Photo Credit: AgFineArtPhotography.com cc
Photo Credit: AgFineArtPhotography.com cc
Although stocks for private prison companiesdeclined a sharp 50 percent following the announcement, the move won’t happen overnight. Yates indicated that the 13 private facilities in the Bureau of Prisons system would likely close as part of a process, where instead of terminating existing contracts they would review them when they came up for renewal. According to Yates, all of the contracts will be up for review over the next five years.
The majority of U.S. prisoners are held in state-run facilities. But the move comes as a big win for those pushing for criminal justice reform in the U.S. As a country, we incarcerate more people per capita than any analogous country, accounting for a quarter of the world’s total prisoners. During a period of overcrowding in the 1990s the government began to rely on private prisons in order to compensate. Though they’ve been around for nearly two decades, the way the law applies to them is often uneven and almost always unclear.
Private prison contractors often find themselves in a gray area legally: treated like a government entity for some purposes (for example, liable for constitutional violations under § 1983), but not always for others (such as immunity),” said Larisa Vaysman for the Sixth Circuit Appellate Blog.

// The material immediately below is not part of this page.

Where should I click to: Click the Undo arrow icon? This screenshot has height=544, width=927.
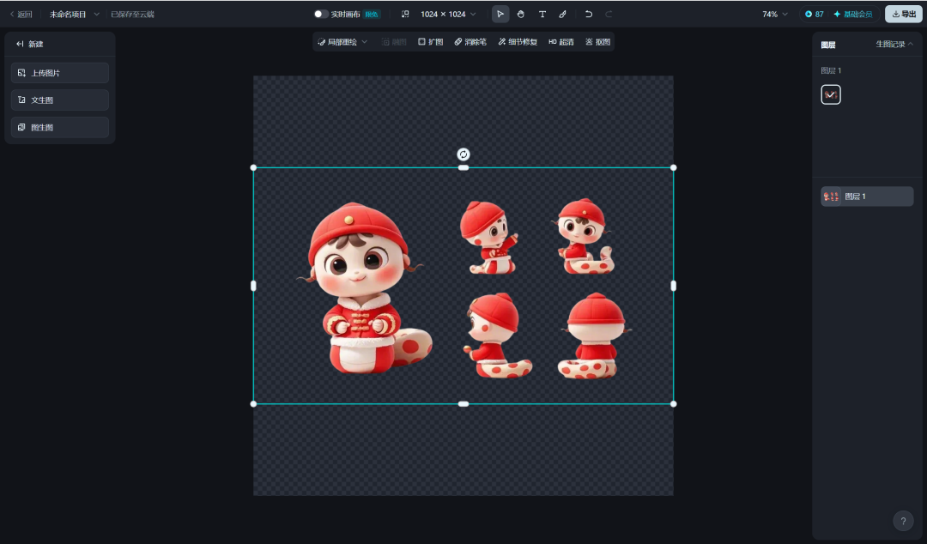[x=588, y=14]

Many have argued that the entire atmosphere around the private prison system has created a conflict of interests that can’t be remedied with mere criminal justice reform.

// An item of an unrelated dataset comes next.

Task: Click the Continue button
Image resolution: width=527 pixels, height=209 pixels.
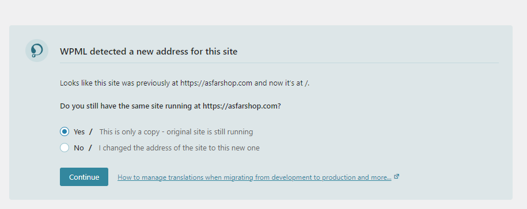Action: coord(84,177)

To help fill this gap in space, the United States is starting to shift towards private prisons. As incarceration rates skyrocket, the private prison industry expands at exponential rates, holding even more people in its prisons and jails, and generating massive profits,” a Canna Law Blog article explained last year. “Since private prisons are private for profit businesses, the more people incarcerated, the greater their profits. Putting profits into incarceration incentivizes increasing inmate numbers, regardless of the sentence they actually deserve.”
Nowadays there are about 2.3 million prisoners in the U.S. prison system, helping to make up for the multi-billion dollar industry. Private prisons have become one of the most powerful lobbies in the country to help keep their facilities full and profitable. And with the average prison population aging up, the expense seemed like it would only grow.
After the population peaked in 2013 (increasing 800 percent from 1980), the Justice Department started moving towards the decision to cut private facilities. Of that 2.3 million, only about 22,600 federal inmates are in private prisons that will be affected. But the Justice System, at least at this point, seems fairly committed to mediating where they can here. According to the memo, private facilities account for more safety and security incidents than federally-run prisons, with increased rates of assault (both between inmates and against staff) and an average of eight times the average number of contraband cellphones confiscated.
“For all these reasons, lam eager to enlist your help in beginning the process of reducing–and ultimately ending-our use of privately operated prisons,” wrote Yates. “When a higher proportion of America’s prison population benefits from those efforts, we will improve outcomes for them, for law enforcement, and for the wider community we serve.”